A common method to indirectly measure unsteady surface shear uses a “hot” wire or “hot” film on the surface and is well known in the art. Surface shear is a tangential force exerted on a surface (wall) caused by flow moving over the surface. This method determines surface shear by measuring cooling of the wire or film at the surface and comparing it to known cooling velocity values. This technique is the only known method to measure high-frequency surface shear fluctuations. In addition to only indirectly measuring surface shear, the “hot” wire or “hot” film method does not measure directional changes of the flow. To remedy the indirect nature and directional ambiguity of the prior art, surface-shear measurements via shear balances (a shear sensor that includes a strain gauge or other methods known in the art) mounted flush with the surface were developed. These devices would directionally deflect under the action of shear. Although capable of detecting direction and amount of surface shear, the bulkiness of their floating elements made them only useful for time-averaged measurements over a large area, rather than at a single point (never less than 1.0×1.0 mm2).

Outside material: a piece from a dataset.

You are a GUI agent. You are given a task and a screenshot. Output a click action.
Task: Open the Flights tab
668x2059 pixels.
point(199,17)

The emergence of micro electro mechanical systems (MEMS) technology generated considerable hope in constructing micron-sized floating elements, or shuttles, with a sensing area less than 0.5×0.5 mm2 and a bandwidth of tens and even hundreds of kHz (i.e., much greater temporal resolution).
The excitement over MEMS floating elements resulted in a number of attempts to construct high precision directional shear flow sensors. Although some success was achieved in constructing and testing the MEMS floating elements, one problem was soon realized. The extremely small area on which the surface shear acts can only produce Angstrom-size deflections. Thus, in order to maximize the deflection, the shuttle support could only be a few microns wide. This rendered these sensors fragile and, for all practical purposes, only useable by their makers under highly controlled conditions. Additionally, the minute deflections of the floating element within the shuttle did not seem to produce sufficient signal-to-noise ratio, particularly when using capacitive pickups known in the art for detecting the deflection.

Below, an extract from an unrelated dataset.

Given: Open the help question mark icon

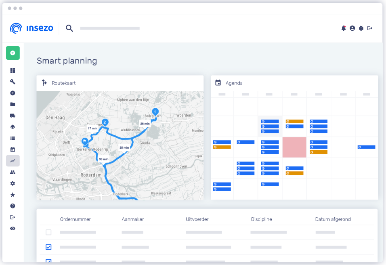Looking at the screenshot, I should (13, 206).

Other attempts to remove directional ambiguity from hot wire measurements included the use of “pulsed-wire” anemometers previously used for velocity measurements in separated flows. This technology applied to measuring surface shear stress was later developed using a sensor having a central heating wire surrounded by upstream and downstream cold wires. A central wire, typically oriented at 90 degrees with respect to the sensor wires, is heated periodically. Fluid velocity is measured from the time of heating the central wire until a change in temperature is detected by one of the cold wires (time of flight). Flow direction (forward or reverse) is determined by which cold wire changes temperature.

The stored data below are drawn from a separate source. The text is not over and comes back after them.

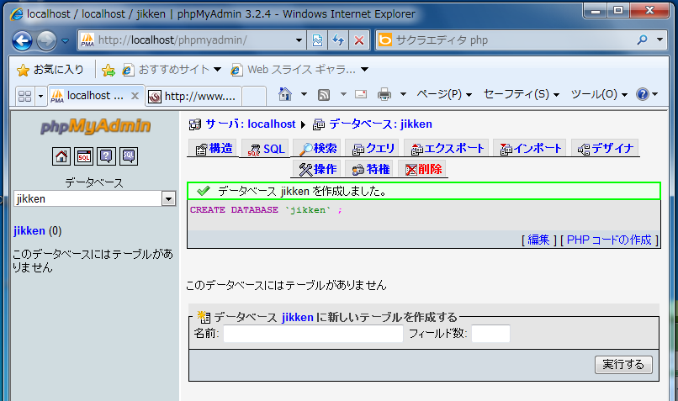Screen dimensions: 678x401
Task: Expand the ページ(P) menu
Action: coord(445,94)
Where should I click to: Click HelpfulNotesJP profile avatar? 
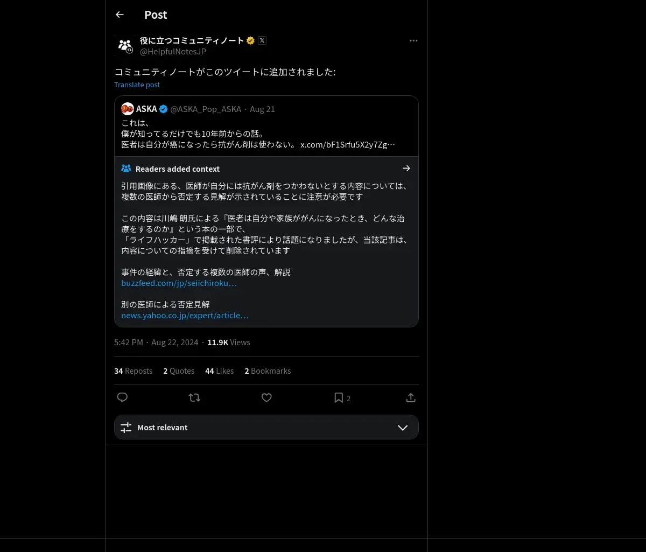[125, 46]
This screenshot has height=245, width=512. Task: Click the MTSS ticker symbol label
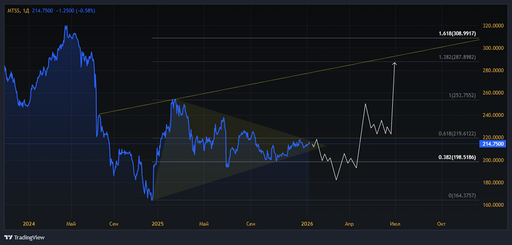point(13,11)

Unfortunately, there are several difficulties and limitations using this pulsed anemometry technology. First, to avoid thermal diffusion effects, the sensing volume size is typically no less than one to two millimeters. This limits sensor spatial resolution. This sensor separation limits the frequency response to tens, or a few hundred Hz at best (i.e., low temporal resolution). Second, in flows with large velocity gradients, such as near surfaces (walls), the measurements must be corrected using constants. Finally, pulsed hot wires require elaborate and careful calibration. Again, this limits their application since they are impractical for applications involving array measurements.
A different variation on pulsed anemometry also known in the art uses three parallel wires to measure the fluid velocity in a one-dimensional pulsating flow such as in a pipe. In this approach, a central wire is operated as a conventional constant-temperature sensor and used to measure the magnitude of the velocity. Flow direction is indirectly determined by incorporating the two outside wires in opposite legs of a Wheatstone bridge to form a thermal tuft, known in the art, on the wall under a re-attachment zone of a backward facing step. Although this method overcomes some of the disadvantages of the time of flight technique, the frequency bandwidth remains limited to tens or a few hundred Hz due to separation of the thermal tuft sensors and their thermal inertia.
Thus, there remains a need to develop a flow measurement device that has high spatial (less than 1.0×1.0 mm2) and temporal resolution (greater than 10s to 100s kHz) to measure fluid flow properties in unsteady and direction-reversing fluid flows.